The Inter-American Commission on Human Rights (IACHR) held hearings yesterday on human rights practices in the United States, but the U.S. government deflected questions by claiming it lacked sufficient time to prepare due to the recent shutdown.
The independent human rights monitoring body of the Organization of American States (OAS) is holding its 149th session in Washington, DC from October 28 to November 1. The session kicked off yesterday morning with hearings in which U.S. representatives were called upon to explain the conditions of detainees at the Guantanamo prison, the treatment of undocumented migrants and the digital surveillance of foreign countries.
Yesterday’s hearing on NSA surveillance programs marked the first time that U.S. diplomats were asked to explain the practice to the international community at large. But as Foreign Policy reports, the commission received little in the way of explanation. Deputy U.S. Permanent Representative to the OAS Lawrence Gumbiner said he could not provide a response, because of the October 1-16 federal government shutdown. “With the government closed and most of its employees furloughed, we lost the time essential for us to engage our inter-agency colleagues and prepare for this hearing,” Gumbiner told the IACHR.
According to the AFP and EFE, Gumbiner gave the same answer in the hearings on Guantanamo Bay prison conditions and immigration, invoking OAS member states’ right to respond to the commission’s concerns in writing within 30 days.
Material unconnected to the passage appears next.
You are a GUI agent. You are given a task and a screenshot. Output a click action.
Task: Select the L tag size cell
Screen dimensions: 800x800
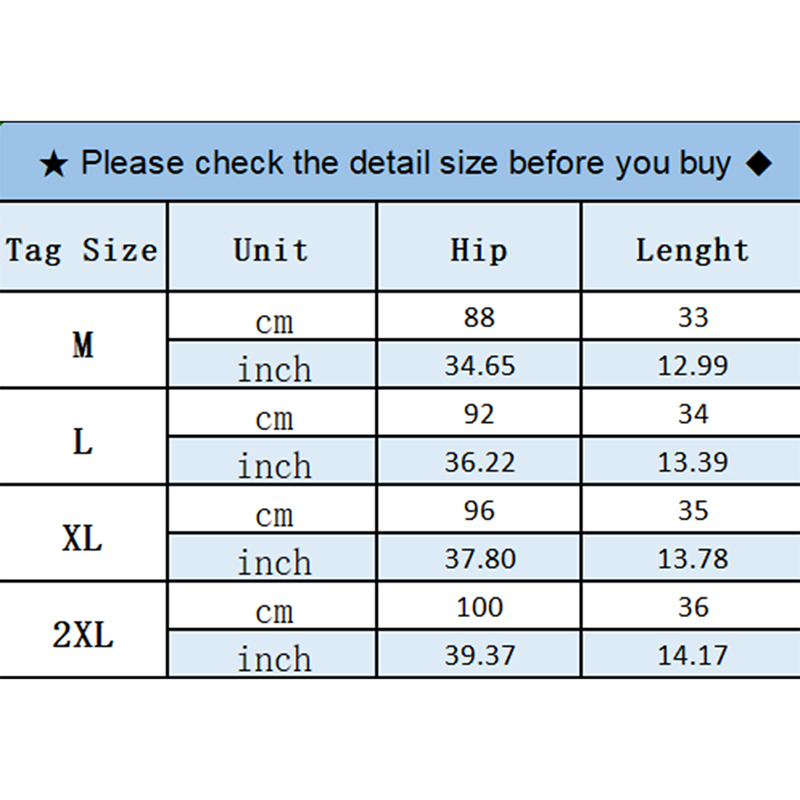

This response was criticized by some human rights advocates, who pointed out the hearings had been scheduled months in advance, and that the controversies at stake had been occurring for several years. UN Special Rapporteur against Torture Juan Mendez was especially critical of the U.S. response, telling reporters that the shutdown was no excuse because “[t]his case is a decade old.” Similarly, the Center for Justice and International Law (CEJIL) -- a member of the coalition which backed the IACHR petition regarding immigration rights -- notes that the IACHR issued a number of recommendations on immigration detention and due process in 2010, which the U.S. has yet to implement.
While little progress was made in these hearings, it is significant that the IACHR began the latest session with an emphasis on the United States. The commission came under fire this year from left-wing governments of the ALBA bloc, who accused it of serving as a tool of U.S. foreign policy. These countries proposed a number of reforms, including moving the IACHR from its current office in Washington DC to a country which, unlike the United States, has ratified the American Convention. Although these proposals were defeated, left-wing governments in the region continue to call for changes to the IACHR. At a meeting in Cochabamba last month, for instance, Ecuadorean President Rafael Correa and Bolivia’s Evo Morales agreed to give the IACHR until June 2014 to alter its performance, when both governments would “assess what alternatives to take.”